兄弟はお互いにバキュンポーズをしてアハハと笑い声をあげた。



「てゆーかさ、そもそもどっちなの?」

「どっちって?」

「どっちが上?……タチとかネコとか言うんでしょ?攻め受けだっけ?」

「ああ……」


当然の疑問である。
同性の場合、どうなるのだろう。


新開は答えた。

「オレが攻めだよ。靖友が受け」

「そうなの?でも、イメージ的に靖友くんの方が攻めっぽくない?」

「そこもギャップ萌えだよ。想像してごらん。あの勇ましい靖友を力でねじ伏せてアンアン言わせるのがもう……」

「おおお!なるほど!」


だんだん理解が深まってきた悠人。



「最初どうやって決めたの?ジャンケンとか?」

「いや……自然にそうなってたけどな」

「たまには交代したりするの?」

「いや、しないよ。靖友が上に乗る時でも受けだし。それで揉めたことは一度も無いな」

「へ~」

「でもこれはカップルそれぞれだと思うよ。うちはたまたま上手く収まったんだろう」

「そうなんだー」


結構重要なことだと思う。
自分だったらどっちになるのだろう。
悠人は考えた。



「受けってどんなんだろ。

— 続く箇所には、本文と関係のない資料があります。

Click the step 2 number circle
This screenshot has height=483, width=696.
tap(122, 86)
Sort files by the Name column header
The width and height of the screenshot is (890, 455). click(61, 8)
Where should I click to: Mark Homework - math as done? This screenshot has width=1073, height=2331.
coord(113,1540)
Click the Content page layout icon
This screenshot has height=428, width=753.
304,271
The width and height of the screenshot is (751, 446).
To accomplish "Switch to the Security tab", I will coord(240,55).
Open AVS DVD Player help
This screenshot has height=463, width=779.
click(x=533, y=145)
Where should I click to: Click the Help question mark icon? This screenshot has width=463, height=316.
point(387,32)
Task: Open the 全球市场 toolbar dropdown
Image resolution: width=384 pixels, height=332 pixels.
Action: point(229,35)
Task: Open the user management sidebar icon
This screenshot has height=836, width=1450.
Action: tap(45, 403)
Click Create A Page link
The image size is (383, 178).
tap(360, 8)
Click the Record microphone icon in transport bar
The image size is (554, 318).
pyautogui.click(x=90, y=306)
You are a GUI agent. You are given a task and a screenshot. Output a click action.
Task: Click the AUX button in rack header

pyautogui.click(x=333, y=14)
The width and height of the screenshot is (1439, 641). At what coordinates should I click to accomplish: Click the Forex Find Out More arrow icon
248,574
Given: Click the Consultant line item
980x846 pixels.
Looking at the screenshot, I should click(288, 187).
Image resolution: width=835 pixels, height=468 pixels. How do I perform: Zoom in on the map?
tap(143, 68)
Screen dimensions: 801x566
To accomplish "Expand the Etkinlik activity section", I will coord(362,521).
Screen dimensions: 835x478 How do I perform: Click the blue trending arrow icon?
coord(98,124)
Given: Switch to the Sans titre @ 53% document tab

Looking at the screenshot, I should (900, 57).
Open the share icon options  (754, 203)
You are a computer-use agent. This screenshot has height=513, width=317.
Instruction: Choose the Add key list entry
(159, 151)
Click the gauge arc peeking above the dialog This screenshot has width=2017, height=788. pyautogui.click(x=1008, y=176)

想像出来ないな。ホントに気持ちいいのかな」

「オレも経験無いからわからないけど……靖友の様子を見てる限り、かなり気持ち良さそうだぜ」

「マジ?どんなふうに?」

「そりゃもう、“アア~ン新開ィィもっとォォ”って大声あげるぐらい」

「すげー!」

悠人はヨダレが出そうになり、慌てて口を拭った。



「でもそれじゃ、隣に声が漏れちゃわない?」

「悠人」


新開はニヤリと笑い、ウインクした。


「アパートとマンションの違いは何か知ってるかい?」

「え?わかんない」

「隣に声が聞こえるか聞こえないか、だよ」

「そうなの!?マンションは聞こえないの!?」

驚く悠人。


「箱学寮の頃は苦労したからなぁ。枕を口に当てたりさ。だから、卒業したら絶対マンションに住もうな、って二人で決めてたんだ」

「ヒュウ!さすが!」


兄から聞く話は勉強になる事ばかりだ。
悠人はもっともっと聞きたくなった。